Architecture patterns: from RAG to agent teams
How the four core patterns relate, and when to reach for each one.
A ladder of patterns
Each pattern adds one capability to the previous one:
| Pattern | Adds | Use when |
|---|---|---|
| RAG | Grounding via one retrieval | Answers must cite a known knowledge base |
| Agentic RAG | A reasoning loop around retrieval | Questions are vague, multi-part, or need retries |
| Multi-Agent | Role specialisation + handoffs | A task has distinct stages (research → analyse → write) |
| Agent Teams | A supervisor that routes & merges | Multiple task types need different specialists |
RAG: retrieve-then-read
The baseline. Retrieve top-k chunks, put them in the prompt, generate. Cheap, reliable, and the right default for most “answer from our docs” problems.

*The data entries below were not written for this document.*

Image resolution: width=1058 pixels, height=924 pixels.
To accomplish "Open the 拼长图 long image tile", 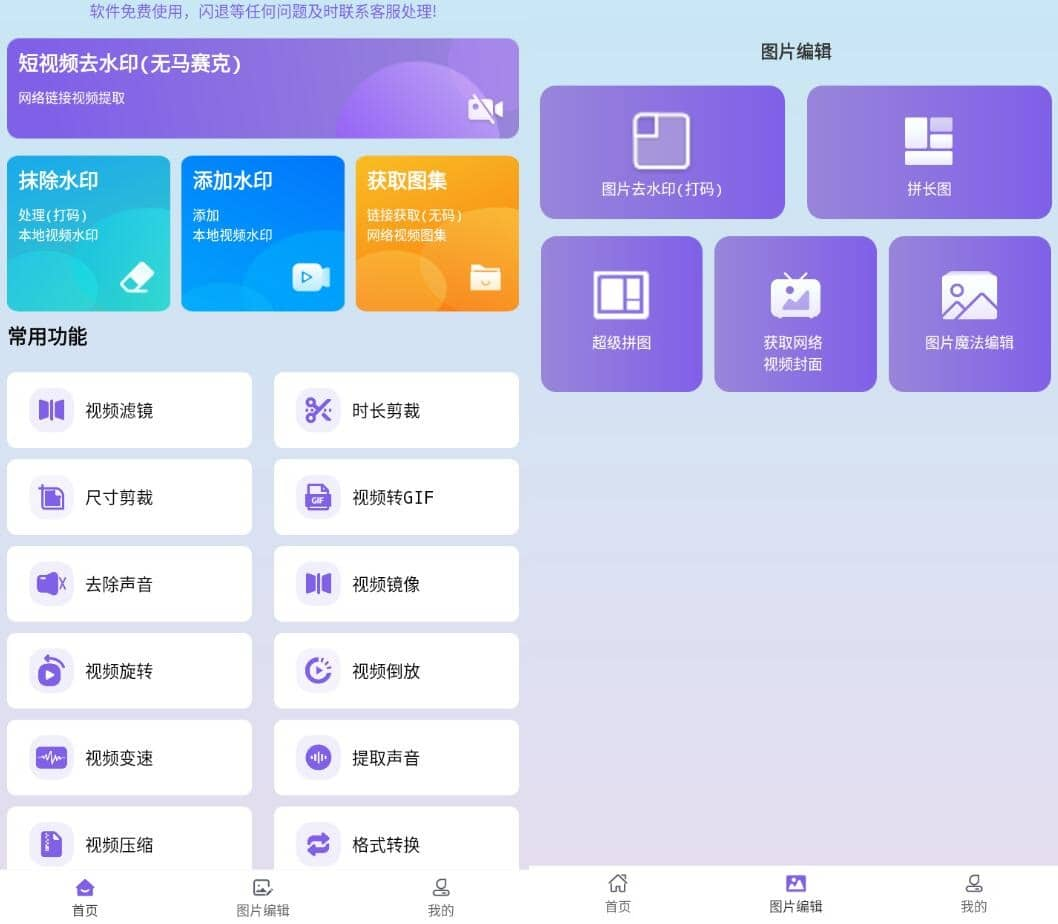I will click(x=929, y=152).
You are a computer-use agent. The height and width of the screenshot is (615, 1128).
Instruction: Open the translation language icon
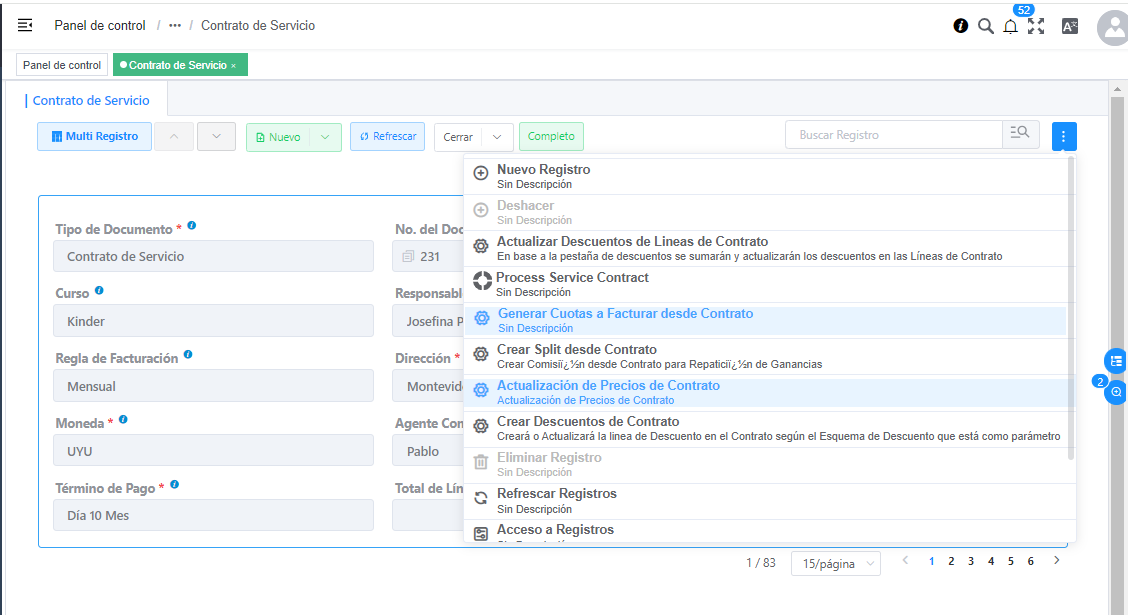coord(1069,26)
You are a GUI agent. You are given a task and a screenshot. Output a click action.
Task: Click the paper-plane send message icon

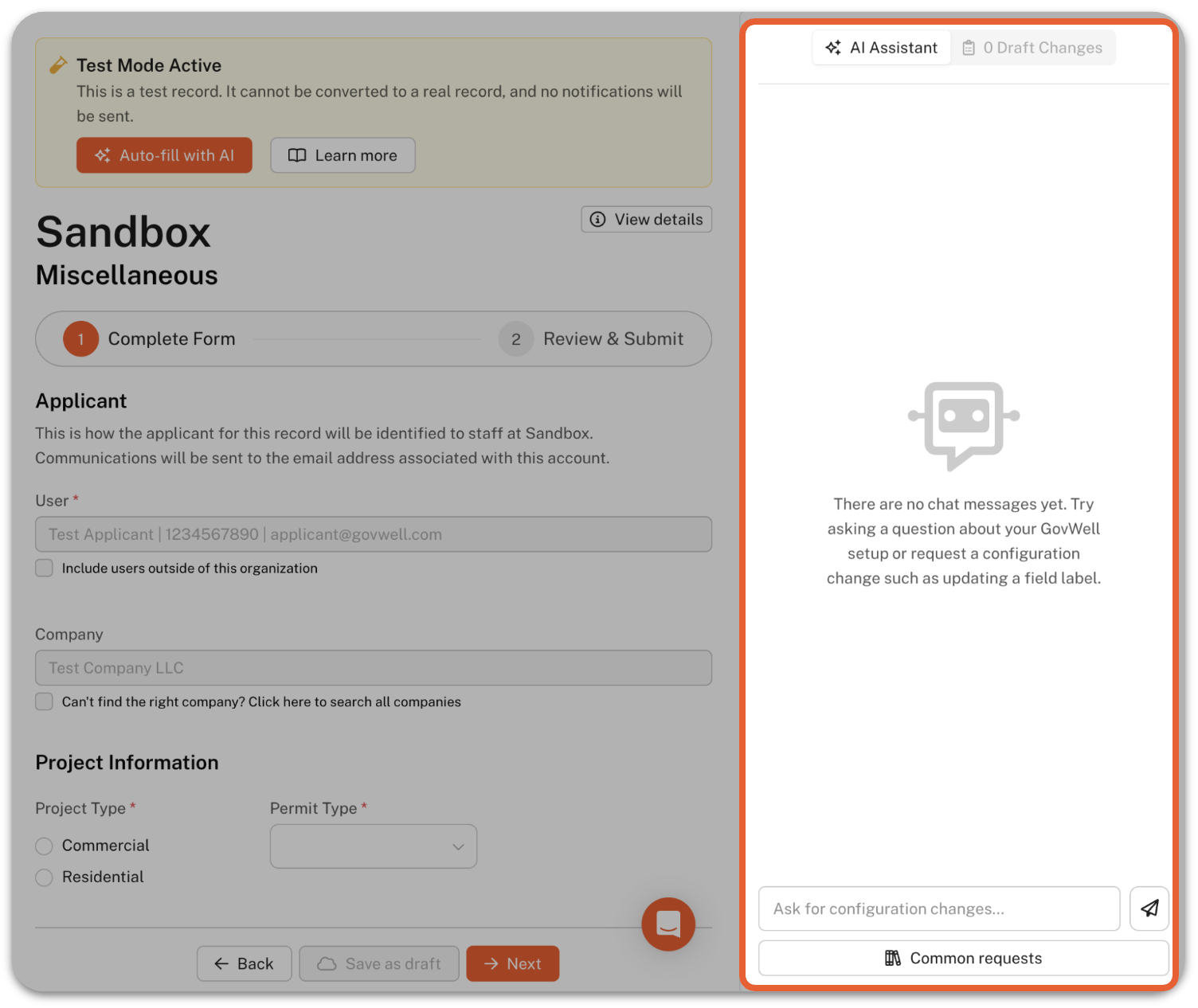1149,908
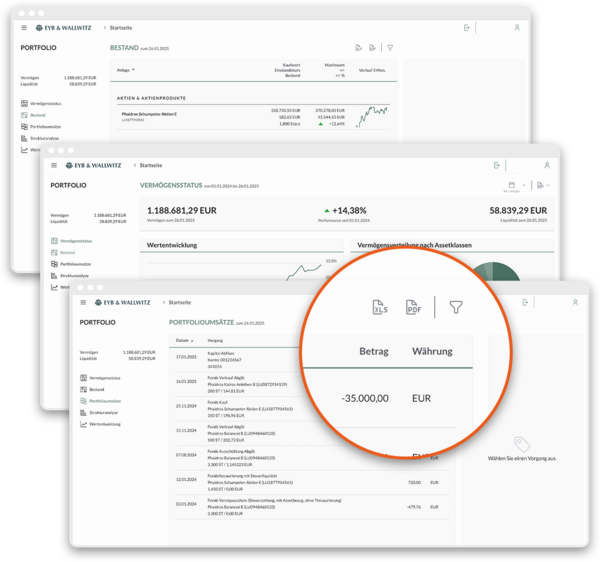Image resolution: width=600 pixels, height=562 pixels.
Task: Sort by Anlage column in Bestand table
Action: (125, 70)
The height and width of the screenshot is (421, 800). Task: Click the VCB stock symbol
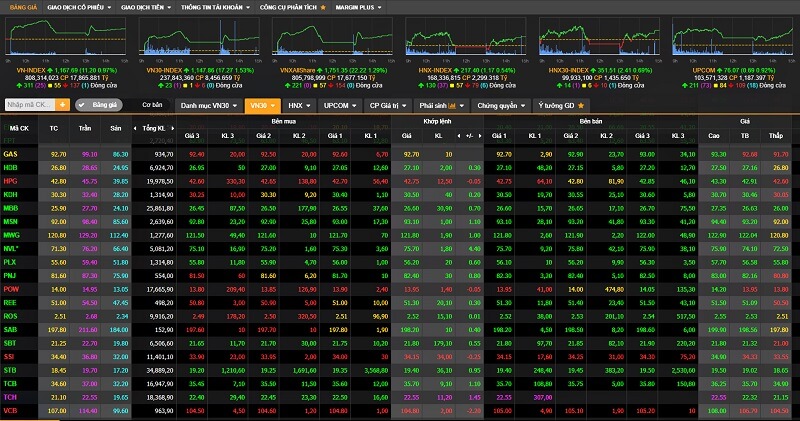[x=11, y=410]
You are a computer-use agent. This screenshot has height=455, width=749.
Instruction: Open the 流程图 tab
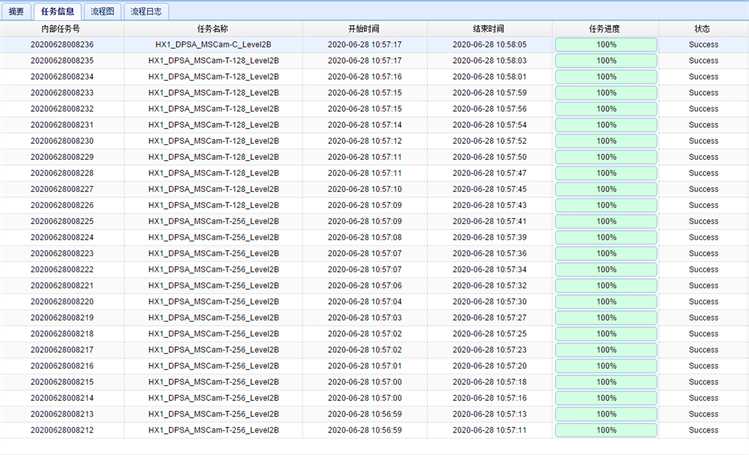click(101, 12)
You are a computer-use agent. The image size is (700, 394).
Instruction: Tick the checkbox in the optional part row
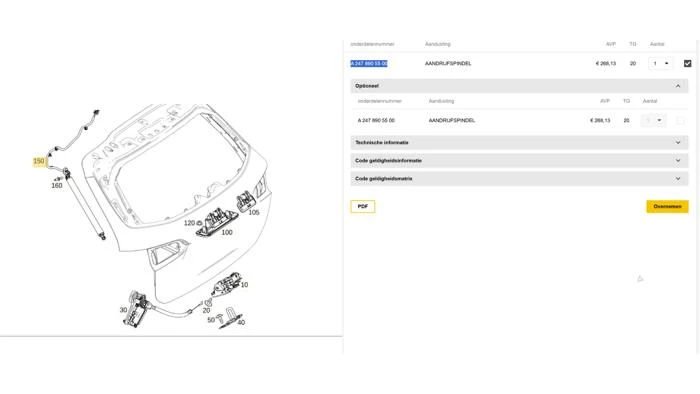(x=680, y=120)
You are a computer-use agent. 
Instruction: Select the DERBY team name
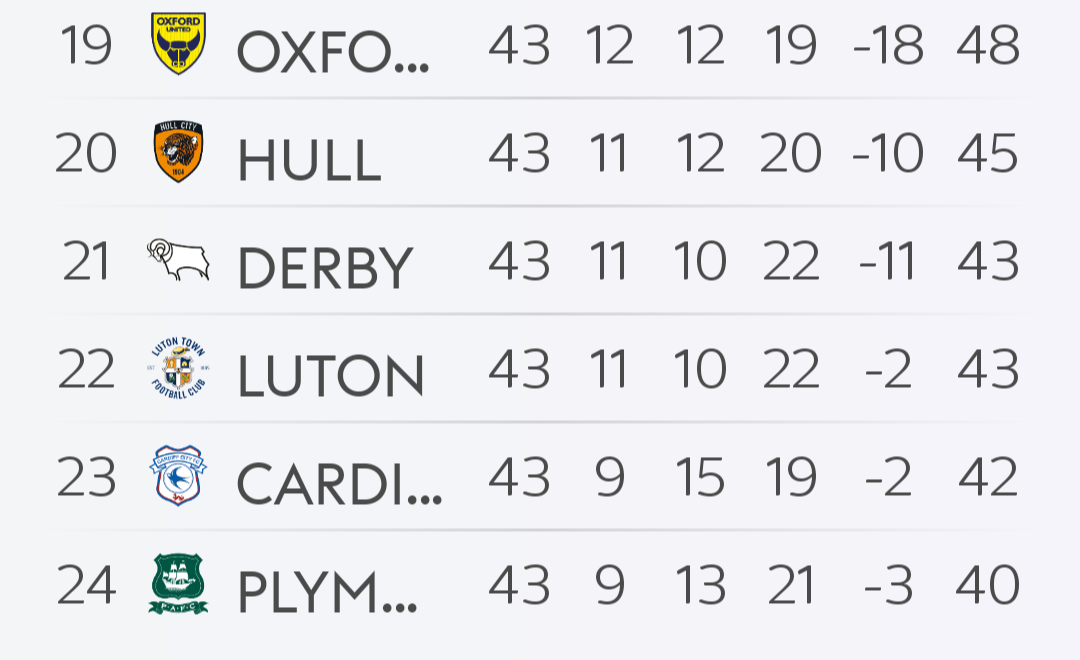tap(325, 268)

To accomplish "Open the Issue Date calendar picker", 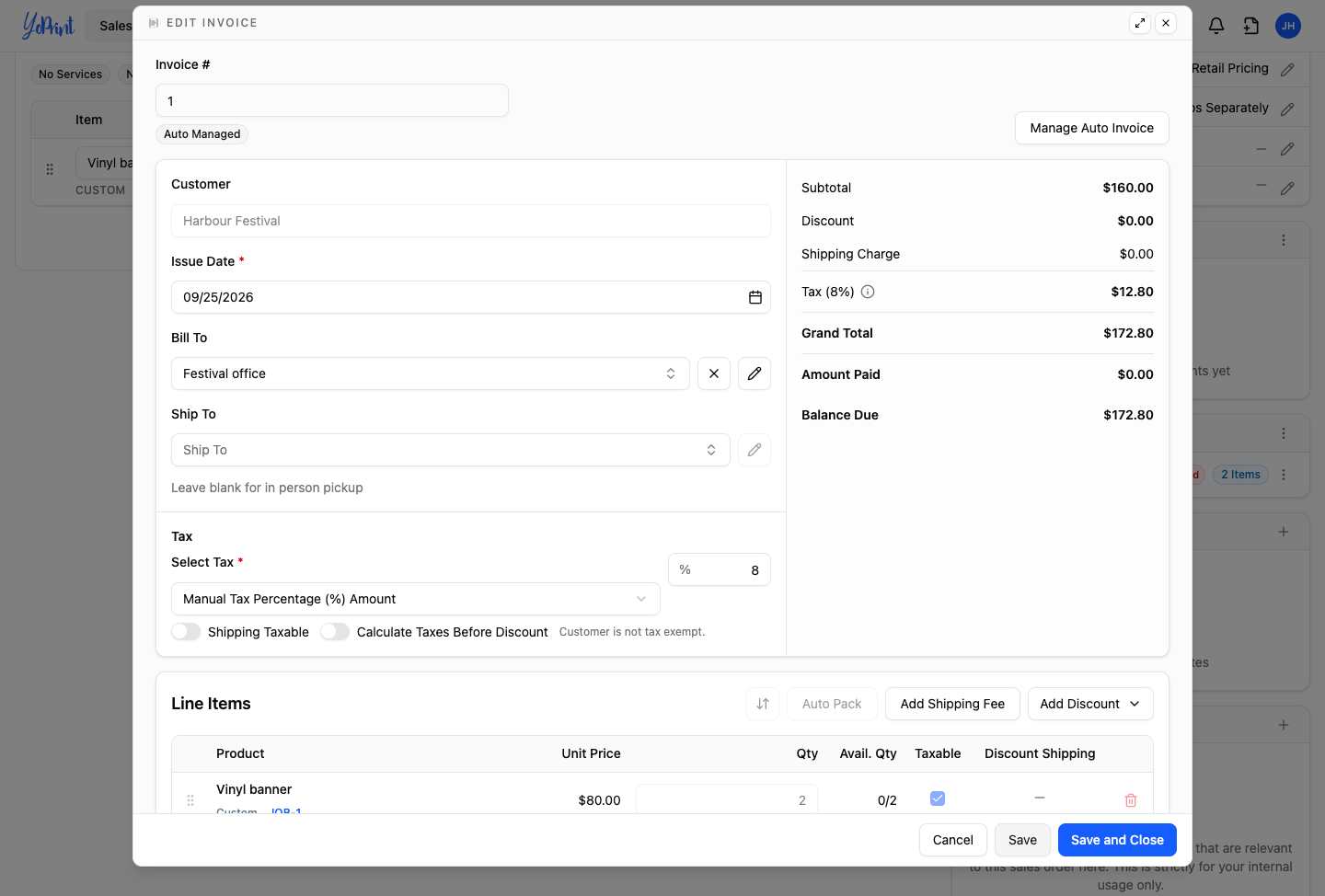I will click(x=755, y=297).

Agentic RAG: judge and retry
Wrap retrieval in a loop: grade relevance, rewrite the query, retrieve again. Costs more calls but rescues hard queries. Always cap the loop iterations.
Multi-agent: specialise the work
Split into focused roles with narrow prompts. Easier to test and debug because the trace shows exactly which agent produced which output.
Agent teams: orchestrate
A supervisor routes each request to the right team and reviews the result. This is how you scale to many task types without one mega-prompt. Keep the router simple and let teams encapsulate their own internal agents.
Choosing well
Start at the bottom of the ladder. Only climb when a concrete limitation forces you to — every rung adds latency, cost, and failure modes. The best architecture is the simplest one that works.